## Goal
Return the lines below verbatim, without adding, omitting, or changing anything.

## Record list
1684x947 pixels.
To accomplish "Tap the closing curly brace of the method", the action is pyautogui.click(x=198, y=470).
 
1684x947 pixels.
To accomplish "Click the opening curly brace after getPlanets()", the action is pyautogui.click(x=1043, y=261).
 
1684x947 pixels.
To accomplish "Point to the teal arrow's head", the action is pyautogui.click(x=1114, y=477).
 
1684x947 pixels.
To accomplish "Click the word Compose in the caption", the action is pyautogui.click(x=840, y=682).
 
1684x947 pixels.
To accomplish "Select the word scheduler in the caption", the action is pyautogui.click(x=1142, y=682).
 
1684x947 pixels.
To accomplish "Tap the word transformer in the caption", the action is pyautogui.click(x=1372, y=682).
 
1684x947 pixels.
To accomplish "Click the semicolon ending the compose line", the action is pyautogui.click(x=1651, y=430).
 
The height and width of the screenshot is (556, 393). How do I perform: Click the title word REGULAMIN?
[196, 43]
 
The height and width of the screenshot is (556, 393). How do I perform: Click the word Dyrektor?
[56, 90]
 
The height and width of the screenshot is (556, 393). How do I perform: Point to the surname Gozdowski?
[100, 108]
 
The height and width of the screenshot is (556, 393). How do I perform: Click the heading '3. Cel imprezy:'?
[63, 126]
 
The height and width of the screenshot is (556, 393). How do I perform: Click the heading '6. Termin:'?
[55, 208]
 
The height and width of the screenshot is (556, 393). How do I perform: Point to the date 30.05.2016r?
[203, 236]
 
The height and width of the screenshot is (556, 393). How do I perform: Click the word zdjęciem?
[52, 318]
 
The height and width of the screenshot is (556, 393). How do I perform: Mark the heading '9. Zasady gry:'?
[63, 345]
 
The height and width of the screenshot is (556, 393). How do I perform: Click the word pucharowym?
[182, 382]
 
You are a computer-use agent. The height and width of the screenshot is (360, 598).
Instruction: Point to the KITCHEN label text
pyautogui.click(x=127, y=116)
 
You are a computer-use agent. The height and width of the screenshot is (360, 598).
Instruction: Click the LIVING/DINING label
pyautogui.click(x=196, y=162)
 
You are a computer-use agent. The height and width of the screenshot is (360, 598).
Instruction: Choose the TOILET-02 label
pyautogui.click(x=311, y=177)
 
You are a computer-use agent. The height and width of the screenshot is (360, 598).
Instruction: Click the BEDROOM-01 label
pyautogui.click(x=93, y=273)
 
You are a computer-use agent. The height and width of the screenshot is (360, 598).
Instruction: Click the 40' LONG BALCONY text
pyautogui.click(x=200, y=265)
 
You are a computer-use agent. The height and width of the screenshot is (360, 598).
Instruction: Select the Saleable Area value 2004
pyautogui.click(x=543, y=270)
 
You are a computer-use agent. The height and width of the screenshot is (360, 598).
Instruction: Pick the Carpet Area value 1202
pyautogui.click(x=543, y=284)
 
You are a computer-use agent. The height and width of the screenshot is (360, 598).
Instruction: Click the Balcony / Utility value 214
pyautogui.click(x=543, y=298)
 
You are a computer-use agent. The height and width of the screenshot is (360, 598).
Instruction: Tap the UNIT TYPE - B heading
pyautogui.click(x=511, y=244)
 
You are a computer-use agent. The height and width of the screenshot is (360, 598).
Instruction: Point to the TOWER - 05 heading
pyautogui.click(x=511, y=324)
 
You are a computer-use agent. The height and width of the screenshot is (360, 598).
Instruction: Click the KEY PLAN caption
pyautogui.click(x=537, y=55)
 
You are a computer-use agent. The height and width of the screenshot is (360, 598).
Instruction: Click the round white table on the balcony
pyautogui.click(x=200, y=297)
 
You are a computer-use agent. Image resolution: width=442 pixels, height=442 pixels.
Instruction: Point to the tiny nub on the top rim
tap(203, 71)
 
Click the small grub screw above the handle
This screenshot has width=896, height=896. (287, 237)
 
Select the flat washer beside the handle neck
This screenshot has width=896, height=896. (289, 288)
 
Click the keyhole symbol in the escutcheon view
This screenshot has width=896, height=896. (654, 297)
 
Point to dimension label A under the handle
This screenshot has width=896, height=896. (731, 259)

## Exercise output
1684x947 pixels.
To accomplish "Tap the closing curly brace of the method", the action is pyautogui.click(x=198, y=470).
 
1684x947 pixels.
To accomplish "Click the opening curly brace after getPlanets()", the action is pyautogui.click(x=1043, y=261).
 
1684x947 pixels.
To accomplish "Point to the teal arrow's head", the action is pyautogui.click(x=1114, y=477).
 
1684x947 pixels.
To accomplish "Click the word Compose in the caption", the action is pyautogui.click(x=840, y=682).
 
1684x947 pixels.
To accomplish "Select the word scheduler in the caption", the action is pyautogui.click(x=1142, y=682).
 
1684x947 pixels.
To accomplish "Tap the word transformer in the caption", the action is pyautogui.click(x=1372, y=682).
 
1684x947 pixels.
To accomplish "Click the semicolon ending the compose line", the action is pyautogui.click(x=1651, y=430).
 
The height and width of the screenshot is (556, 393). How do I perform: Click the title word REGULAMIN?
[196, 43]
 
The height and width of the screenshot is (556, 393). How do I perform: Click the word Dyrektor?
[56, 90]
 
The height and width of the screenshot is (556, 393). How do I perform: Point to the surname Gozdowski?
[100, 108]
 
The height and width of the screenshot is (556, 393). How do I perform: Click the heading '3. Cel imprezy:'?
[63, 126]
 
The height and width of the screenshot is (556, 393). How do I perform: Click the heading '6. Termin:'?
[55, 208]
 
The height and width of the screenshot is (556, 393). How do I perform: Point to the date 30.05.2016r?
[203, 236]
 
The height and width of the screenshot is (556, 393). How do I perform: Click the word zdjęciem?
[52, 318]
 
The height and width of the screenshot is (556, 393). How do I perform: Mark the heading '9. Zasady gry:'?
[63, 345]
 
The height and width of the screenshot is (556, 393). How do I perform: Click the word pucharowym?
[182, 382]
 
You are a computer-use agent. The height and width of the screenshot is (360, 598).
Instruction: Point to the KITCHEN label text
pyautogui.click(x=127, y=116)
 
You are a computer-use agent. The height and width of the screenshot is (360, 598).
Instruction: Click the LIVING/DINING label
pyautogui.click(x=196, y=162)
 
You are a computer-use agent. The height and width of the screenshot is (360, 598).
Instruction: Choose the TOILET-02 label
pyautogui.click(x=311, y=177)
 
You are a computer-use agent. The height and width of the screenshot is (360, 598).
Instruction: Click the BEDROOM-01 label
pyautogui.click(x=93, y=273)
 
You are a computer-use agent. The height and width of the screenshot is (360, 598).
Instruction: Click the 40' LONG BALCONY text
pyautogui.click(x=200, y=265)
 
You are a computer-use agent. The height and width of the screenshot is (360, 598).
Instruction: Select the Saleable Area value 2004
pyautogui.click(x=543, y=270)
 
You are a computer-use agent. The height and width of the screenshot is (360, 598).
Instruction: Pick the Carpet Area value 1202
pyautogui.click(x=543, y=284)
 
You are a computer-use agent. The height and width of the screenshot is (360, 598).
Instruction: Click the Balcony / Utility value 214
pyautogui.click(x=543, y=298)
 
You are a computer-use agent. The height and width of the screenshot is (360, 598).
Instruction: Tap the UNIT TYPE - B heading
pyautogui.click(x=511, y=244)
 
You are a computer-use agent. The height and width of the screenshot is (360, 598).
Instruction: Point to the TOWER - 05 heading
pyautogui.click(x=511, y=324)
 
You are a computer-use agent. The height and width of the screenshot is (360, 598).
Instruction: Click the KEY PLAN caption
pyautogui.click(x=537, y=55)
 
You are a computer-use agent. The height and width of the screenshot is (360, 598).
Instruction: Click the round white table on the balcony
pyautogui.click(x=200, y=297)
 
You are a computer-use agent. Image resolution: width=442 pixels, height=442 pixels.
Instruction: Point to the tiny nub on the top rim
tap(203, 71)
 
Click the small grub screw above the handle
This screenshot has width=896, height=896. (287, 237)
 
Select the flat washer beside the handle neck
This screenshot has width=896, height=896. (289, 288)
 
Click the keyhole symbol in the escutcheon view
This screenshot has width=896, height=896. (654, 297)
 
Point to dimension label A under the handle
This screenshot has width=896, height=896. (731, 259)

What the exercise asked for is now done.